I’ve read a few articles in the news lately saying if you read the fine print we don’t own our digital content. We can’t resale it or lend it, but what about accessing our purchased content forever? What if a publisher goes out of business? What if a publisher selling through Amazon goes out of business, is Amazon responsible for maintaining that digital content forever for its customers?

And what happens to my 1,400+ essays if WordPress shuts down? One of my blogs, Lady Dorothy Mills, is about a woman writer from the 1920s whose work is almost completely forgotten. I started a website about her decades ago, and I used to get 1-2 emails a year asking about her. It’s been years since I’ve had a query. Only a handful of her books come up for sale every year. Even printed books have no guarantee of surviving. If I really wanted to save my essays I should print them out. I don’t though. I hate saving paperwork.

We are becoming completely reliant on saving data digitally. After our civilization collapses, and they all do, how will future scholars like Violet Moller write about us? A book from this century could last a thousand years. But even if a hard drive could last a thousand years, would people in 3019 have a PC to run it?

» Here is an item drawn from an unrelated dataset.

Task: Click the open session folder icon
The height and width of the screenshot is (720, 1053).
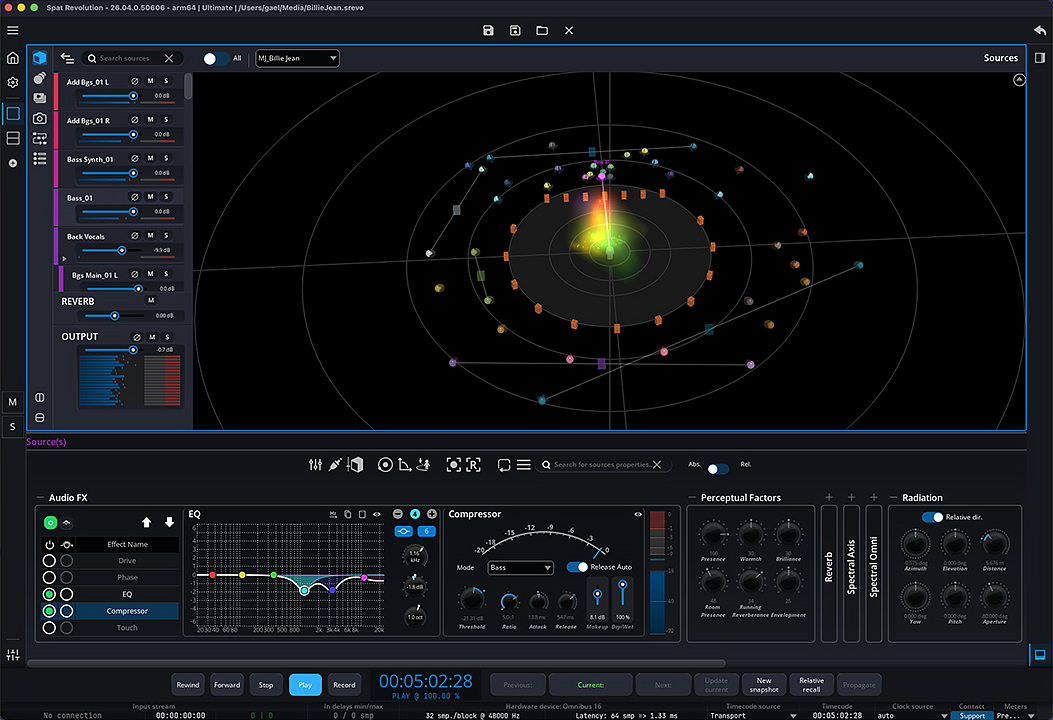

Or will future civilizations carefully preserve our digital data someway? For years I tried to save the files I created on my Commodore 64 or Atari ST to my early PC programs like WordPress. Even as late as 2013 when I was still working I’d get requests to convert 1980s Apple II discs so the files could be read on Macs. It was seldom possible.

We talk about plastics surviving for thousands of years. I wonder if it’s possible to produce a new kind of paper that’s nearly indestructible, including fire and water proof? That way, anything we really wanted to save we’d print on the new DuroPrint format. Or can we design solid-state drives that can hold their bit positions forever?

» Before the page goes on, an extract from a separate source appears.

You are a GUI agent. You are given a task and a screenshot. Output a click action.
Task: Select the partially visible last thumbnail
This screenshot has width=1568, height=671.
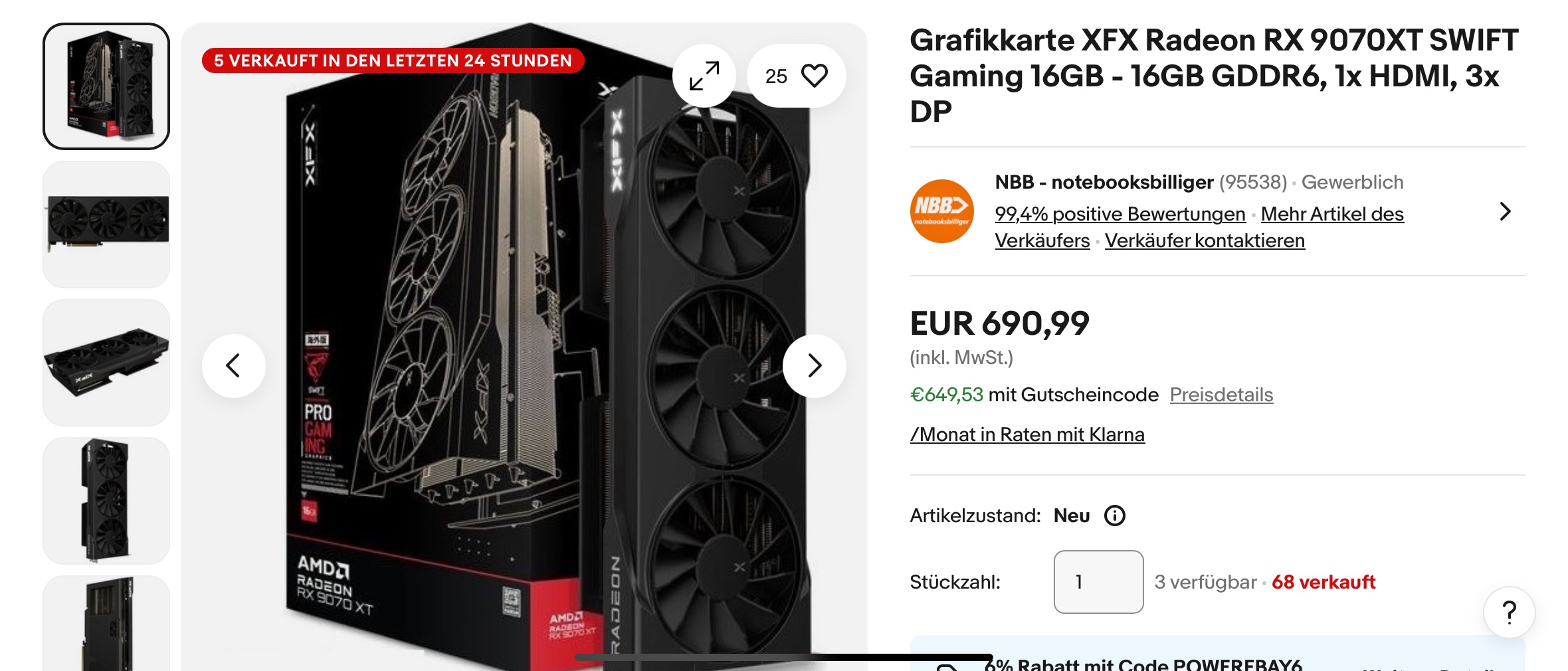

I’m at an odd point in my life. I have a lifetime of books I’ve collected that run in the thousands. They included printed books, ebooks, and digital audiobooks. I’ve actually saved too many books. I figure I might live another 10-20 years and I want to thin out my collection to just what I need as I fade away. I also want to start deleting digital files and paper files of things I no longer need. What a huge task. I’ll probably delete 99 out of a 100 items, but for that one, I’ll want it to survive no matter what, and be discoverable by someone after I die.

I feel like I’m moving towards an Omega Point where I will die with just the exact books and documents I need. It’s the opposite of building a library or filing system. I’m not sure I need to leave any of my books or papers to anyone. I’ll give away my books before I die, and my wife will need only a few papers. But I do worry about a few rare objects I own, like the Lady Dorothy Mills books, or rare science fiction fanzines. I’ve been scanning the fanzines for the Internet Archive. I should probably scan the Mills books too.